I'm going back to my so-called real life tomorrow. I haven't written a blog about Grandmommy's death because I want it to be a true tribute and I just am not in that mental capacity yet. If you don't know... she passed away of a heart attack at age 83. Not on any prescriptions and in seemingly good health... My uncle called me Monday night and I had to in turn call my Dad... (She was Mom's mom, but Dad and her were very close)... And I sit here in awe as my mother, Granny Jac and now my only living grandparent passed away in my life of heart attacks so suddenly as if I was run over by a truck with the news. Grandmommy's husband, Bill passed away of a heart attack after running five miles before I was born as well. Dad says it's the best way to go as he watched his father pass of cancer... I just don't know. Shock is the best phase there is, but for me I am a smiling stonewall during times of tragedy and no one knows that it still sure is hard... Anyway, I will write a tribute in the next few days.

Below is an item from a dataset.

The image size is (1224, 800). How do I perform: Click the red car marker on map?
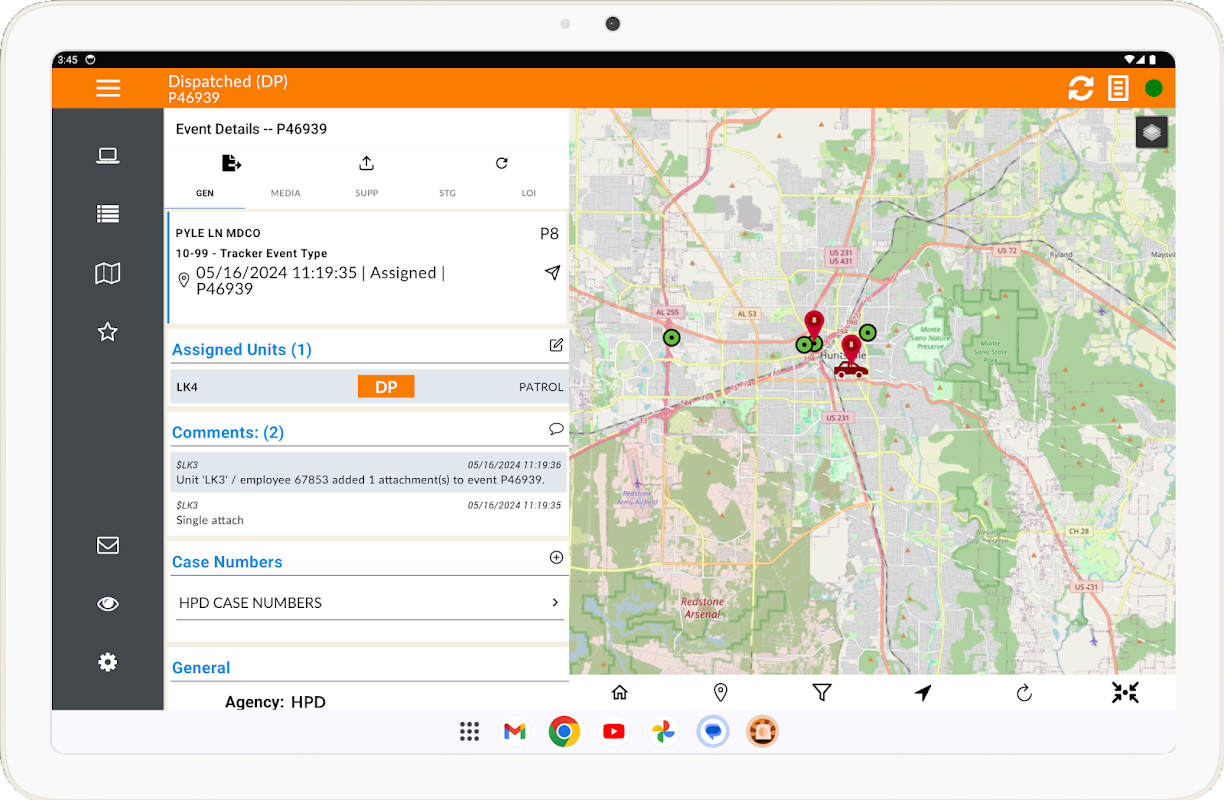[850, 370]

I came home Wednesday and we quickly went into business mode. Dad and I drove to Snyder when I flew in to meet with my uncle and visit the funeral home. Thursday we again drove to and from Midland to Snyder for the funeral. I don't want to go into details yet... We had a small family dinner then came home. Dad took me on a Harley ride as all the cares seemed to blow away in the wind. Friday morning we awoke so early we saw the sunrise as we headed to Abilene for the burial. We were about wiped out as we arrived back in town!
Today was nice as I just adjusted back into life. The business will all come later. Since my mother is deceased I do step into her shoes a bit for part of it all. Dad and Brenda put me to work doing some gardening. It was a lot of fun actually! Then we got some amazing cupcakes and headed to a dessert comedy theatre at a nearby church. They got my mind of off things and it was wonderful!
It's time to get back and get into a routine. For now I'll just say it's been a tough week, but I take comfort in knowing she wanted more than anything to go to Heaven. We spoke three times last weekend on the phone and that warms my heart. I did tell her she needed to live to be 119 like the oldest woman alive. Her response? "I just pray to God He takes my body before my mind!" By gosh... her prayers were answered.